IFRS 9 Hedge — Core Rule
IFRS 9 Hedge Accounting allows an entity to reflect risk management activities in its financial statements by matching the accounting for a hedging instrument with the accounting for the hedged item, thereby reducing artificial P&L volatility.
How IFRS 9 Hedge Works
- Qualifying criteria (IFRS 9.6.4.1): A hedging relationship qualifies only if it meets all three conditions: (1) it consists solely of eligible hedging instruments and hedged items; (2) there is formal designation and documentation at inception covering the risk management objective, hedging strategy, and method of assessing effectiveness; and (3) the economic relationship between the hedged item and the hedging instrument must be effective — meaning the hedge ratio reflects actual quantities used and the credit risk does not dominate the value changes.
- Eligible hedging instruments (IFRS 9.6.2.1–6.2.3): Derivatives measured at FVTPL are the primary eligible instruments. A non-derivative financial asset or liability measured at FVTPL may also qualify, but only for currency risk. Written options cannot be designated as hedging instruments unless they offset a purchased option embedded in the hedged item.
- Three hedge types (IFRS 9.6.5.2, 6.5.8, 6.5.11): (i) Fair value hedge — gains/losses on both the hedging instrument and the hedged item's attributable risk are recognised in P&L simultaneously, with the hedged item's carrying amount adjusted. (ii) Cash flow hedge — the effective portion of the hedging instrument's gain/loss is deferred in Other Comprehensive Income (OCI) within the cash flow hedge reserve (CFHR) and reclassified to P&L when the hedged item affects profit. (iii) Net investment hedge — similar to a cash flow hedge but for the currency exposure in a foreign operation; effective gains/losses sit in OCI until disposal.
- Effectiveness assessment (IFRS 9.6.4.1(c), B6.4.1–B6.4.6): IFRS 9 replaced the bright-line 80–125% test with a principles-based approach. Entities must assess whether: an economic relationship exists; credit risk does not dominate; and the hedge ratio is appropriate. Assessments must be performed prospectively at inception and on an ongoing basis, at minimum at each reporting date.
- Rebalancing vs. discontinuation (IFRS 9.6.5.6, 6.5.7): If the hedge ratio changes but the risk management objective remains the same, the entity rebalances (adjusts the designated quantities) rather than discontinuing. Discontinuation is mandatory only when the hedging relationship no longer meets the qualifying criteria, the hedging instrument expires or is sold, or the risk management objective changes.

- [Source excerpt]:
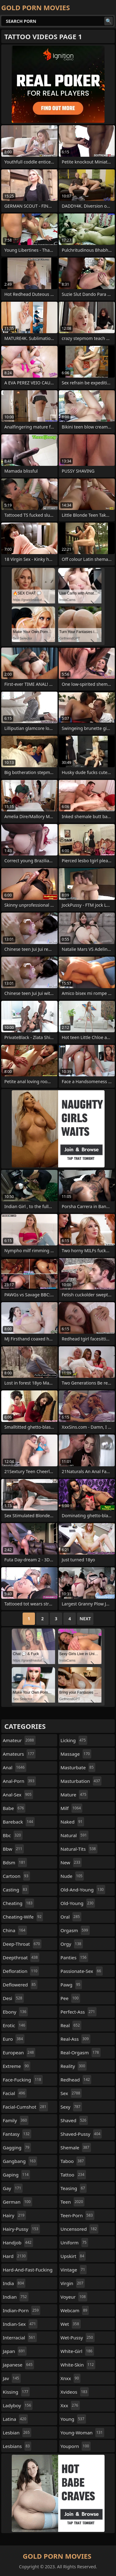 Image resolution: width=116 pixels, height=2576 pixels. I want to click on deep-throat, so click(22, 1944).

- [What is asked]:
a – According to the IFRS 9 hedge summary, which test did IFRS 9 replace with a principles-based approach?
b – Update the IFRS 9 hedge summary by restating it from "- Eligible hedging" up to and including "the hedged item.", with "Written options" replaced by "Sold options".
c – Take the IFRS 9 hedge summary further, picking up after its final sentence.

- [Answers to each task]:
a – The bright-line 80–125% test.

b –
- Eligible hedging instruments (IFRS 9.6.2.1–6.2.3): Derivatives measured at FVTPL are the primary eligible instruments. A non-derivative financial asset or liability measured at FVTPL may also qualify, but only for currency risk. Sold options cannot be designated as hedging instruments unless they offset a purchased option embedded in the hedged item.

c –
- Disclosure (IFRS 7.21A–24F): Entities must disclose the risk management strategy, the effect of hedge accounting on the financial statements, and how hedging activities may affect future cash flows — including a tabular reconciliation of the CFHR and the cost of hedging reserve.
IFRS 9 Hedge — Practical Example
Scenario — Cash flow hedge of a floating-rate borrowing
A company has a €10,000,000 floating-rate loan (EURIBOR + 150 bps). It enters a pay-fixed, receive-floating interest rate swap to lock in a rate of 3.5% all-in. At the next reporting date, the swap has a fair value gain of €120,000 (all effective).
At reporting date — recognise fair value of swap
| Account | Dr (€) | Cr (€) |
|---|
| Derivative asset (swap) | 120,000 | |
| OCI — Cash Flow Hedge Reserve | | 120,000 |
When the hedged interest expense is recognised (reclassification)
| Account | Dr (€) | Cr (€) |
|---|
| OCI — Cash Flow Hedge Reserve | 120,000 | |
| Finance costs (P&L) | | 120,000 |
The net effect: fixed-rate interest cost is reflected in P&L, eliminating the floating-rate variability.
IFRS 9 Hedge — Common Pitfalls
- Failure to document at inception: Designating a hedge retrospectively is not permitted under IFRS 9.6.4.1(b). Auditors frequently challenge hedges where documentation is dated after the derivative trade date — this results in mandatory FVTPL treatment from inception, which can create large P&L surprises.
- Over-hedging the hedge ratio: Setting a hedge ratio of 1:1 when the actual economic relationship implies a different ratio (e.g., a cross-currency basis mismatch) violates IFRS 9.B6.4.9 and can trigger mandatory discontinuation rather than rebalancing.
- Misclassifying the hedge type: Designating a cash flow hedge on a fixed-rate asset (which carries fair value risk, not cash flow risk) is a common error. The appropriate designation for fixed-rate instruments exposed to interest rate risk is a fair value hedge.
IFRS 9 Hedge — Key Paragraphs
- IFRS 9.6.4.1 — Qualifying criteria for hedge accounting (economic relationship, documentation, effectiveness)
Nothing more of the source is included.